On the other side of the draw, third seed UST Growling Tigers upset second seed and reigning champs Ateneo Blue Eagles, 1 - 0, which needed extra time after a scoreless draw after 90 minutes. The goal came from a corner kick by Austin Alianza in the 105th minute, initially cleared by Ateneo's goalkeeper Alex Arcilla which ended up with a UST player. A scramble ensued as Ateneo tried to clear the ball, however UST's Conrado Dimacali stood tall as the substitute headed the ball into the Ateneo net. UST avenged their season 79 defeat from Ateneo and headed to their first UAAP Men's Football finals since season 74 meeting, coincidentally against the same team, UP.

===Team standings===

| Pos | Teamv; t; e; | Pld | W | D | L | GF | GA | GD | Pts | Qualification |
| 1 | UP Fighting Maroons | 14 | 10 | 4 | 0 | 32 | 6 | +26 | 34 | Qualified to the semifinals |
| 2 | Ateneo Blue Eagles | 14 | 10 | 2 | 2 | 34 | 13 | +21 | 32 |
| 3 | UST Growling Tigers | 14 | 7 | 4 | 3 | 23 | 12 | +11 | 25 |
| 4 | De La Salle Green Archers | 14 | 6 | 2 | 6 | 16 | 17 | −1 | 20 |
| 5 | UE Red Warriors | 14 | 6 | 1 | 7 | 13 | 24 | −11 | 19 |  |
| 6 | NU Bulldogs | 14 | 5 | 1 | 8 | 12 | 15 | −3 | 16 |
| 7 | FEU Tamaraws (H) | 14 | 3 | 4 | 7 | 25 | 27 | −2 | 13 |
| 8 | Adamson Soaring Falcons | 14 | 0 | 0 | 14 | 4 | 45 | −41 | 0 |

=== Semifinals ===

  : Kyle Magdato 47'

  : Conrado Dimacali 106'

==Match==
The two teams last met in the Finals on UAAP Season 74 and UAAP Season 73 both going on the side of the Maroons. UST led by OJ Clarino, UP's Ian Clarino's older brother, suffered consecutive defeats in the finals against a stacked UP lineup then led by Jinggoy Valmayor, Ayii Nii, and Nathan Octavio.

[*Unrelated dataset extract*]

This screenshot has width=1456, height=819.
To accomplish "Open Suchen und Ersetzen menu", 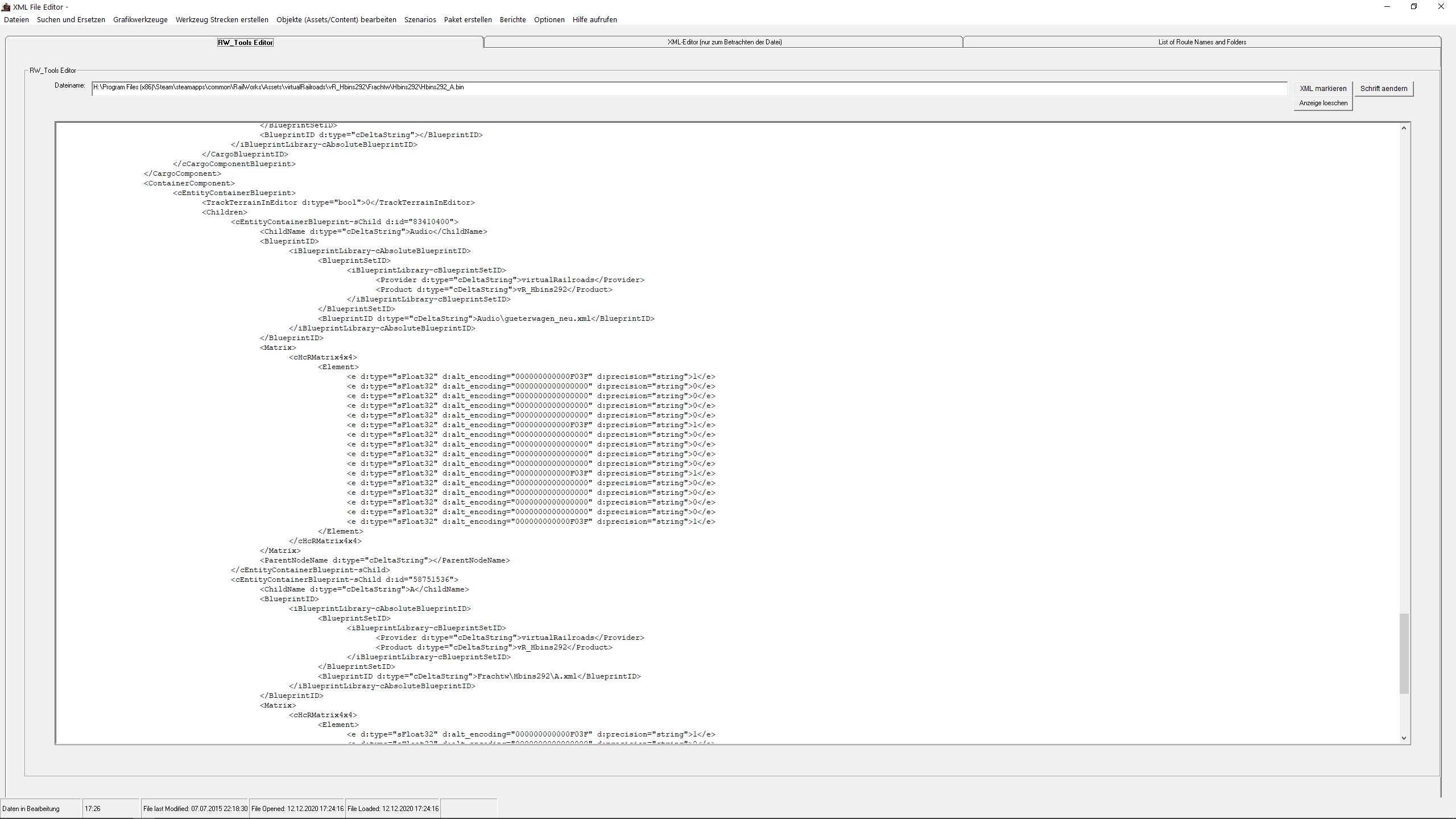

With a cruel twist of fate, it was Ian Clarino who kept UST from tasting their first championship since Season 69. Coming from a set piece delivered by JB Borlongan a few yards from the penalty area, Ian Clarino was kept onside by a UST defender and left alone against the season's UAAP Best Keeper Zaldy Abraham. Clarino, who was named UAAP's Most Valuable Player, easily volleyed the ball straight to the net in the 21st minute. It was the difference as the championship went to the other side of Katipunan for the 2nd time in 3 years, giving UP its 18th UAAP football crown.

===Details===

  : Ian Clarino 21'

| GK | 1 | PHI Jose Anton Yared |
| RB | 31 | PHI Ray Vincent Sanciangco |
| CB | 12 | PHI Miguel Clarino |
| CB | 11 | PHI Julian Clarino |
| LB | 2 | PHI John William Abraham |
| DM | 16 | PHI Christian Lapas |
| DM | 28 | PHI Roland Saavedra |
| RF | 10 | PHI Kyle Magdato | |
| CM | 29 | PHI Fidel Tacardon |
| LF | 8 | PHI Jeremiah Borlongan |
| RF | 9 | PHI Kintaro Miyagi |
Manager:
PHI Anto Gonzales
| GK | 24 | PHI Zaldy Abraham |
| LB | 15 | PHI Darwin Busmion |
| CB | 23 | PHI Dionisio Busmion |
| CB | 6 | PHI Ian De Castro |
| LB | 2 | PHI Juan Villanueva |
| LDM | 19 | PHI Aljireh Fuchigami |
| RDM | 14 | PHI Austin Alianza |
| CM | 12 | PHI Jean Clarino |
| CM | 10 | PHI Marvin Bricenio |
| CM | 11 | PHI AJ Pasion |
| CF | 33 | PHISteven Anotado |
Manager:
PHI Marjo Allado
Match rules
- 90 minutes.
- 30 minutes of extra-time if necessary.
- Penalty shoot-out if scores still level.
- Seven named substitutes.
- Maximum of three substitutions.

==Broadcasting==
The match was broadcast live on ABS-CBN Sports+Action for regular channel and ABS-CBN Sports+Action HD via livestream and Cable TV. The match commentators were Bob Guerrero and Miguel Carrion.